Tradition is not the past; it's a method for the present At Right Reason, Rkoons continues his exploration of what a conservative is. I linked to his first post in my Links! post yesterday. He makes a few more points today, including this one that I want to highlight:
... Conservatives do not seek to conserve the past or the present. In fact, the very idea of conserving the past is absurd and self-contradictory. The past no longer exists and so cannot be conserved. Similarly, the task of conserving the present is self-defeating. The present is always in motion and undergoing change. To bring all such change to an end would be to bring about the greatest possible change of all. Freezing the present is to destroy it, not to conserve it. Thus, the conservative has no particular attitude toward change as such. He is, in general, neither for it nor against it. Obviously, he is for good change and against bad change. Good change is that which strengthens reality and weakens those forces that threaten it: bad change is the opposite.

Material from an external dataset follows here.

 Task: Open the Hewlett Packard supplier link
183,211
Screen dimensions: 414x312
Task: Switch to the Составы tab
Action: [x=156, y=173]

Let’s define a nostalgist as one who seeks to recreate some supposed Golden Age in the past (or to freeze the present, on the assumption that this is the Golden Age). A nostalgist is an anti-conservative. In fact, a nostalgist is a kind of leftist, since nostalgia is exactly the kind of external imposition that is the characteristic aim of leftism (a nostalgist is a kind of romantic, as opposed to rationalist, leftist).

Conservatives are often tagged as nostalgists by their critics. It might even be fair criticism of some people who call themselves conservative - such as Pat Buchanan. It seems fair to say that both the left and the right want things to realize their potential. They differ on what that means and on how we are to know what it means. For the left, true form is usually some form of intuition or rationalization. It can manifest as a desire to see a past idea reasserted or a desire to "let future progress take place unhindered." They then propose actions to liberate something from the "dead hand of the past" or to correct a "historical error." A conservative asks how the future could possibly be "hindered." He also asks how one can know what the essence of something is without referring to some solid evidence, such as traditions that have been kept for a long period and even revered. It does not matter how well understood these traditions are in the light of scientific rationalism. He is much more skeptical about our ability to know why things have been handed down. He doesn't dislike or devalue science but he does think using it in these areas is to commit a category error. Not easily convinced that he can improve a thing without knowing what "really is," he is reluctant to act on something in an effort to change it. He believes in evolution rather than revolution. How cautious one needs to be is a matter of debate in conservative circles. Some are more doubtful than others. I think one can be too cautious and in doing so, become an idealist, fixated on one point in time rather than a method of dealing with the present. When an idea becomes more important than a real thing before us, then the line has been crossed. The past and the future are only two of the most common manifestations of idealism in politics and have no inherent tie to conservatism.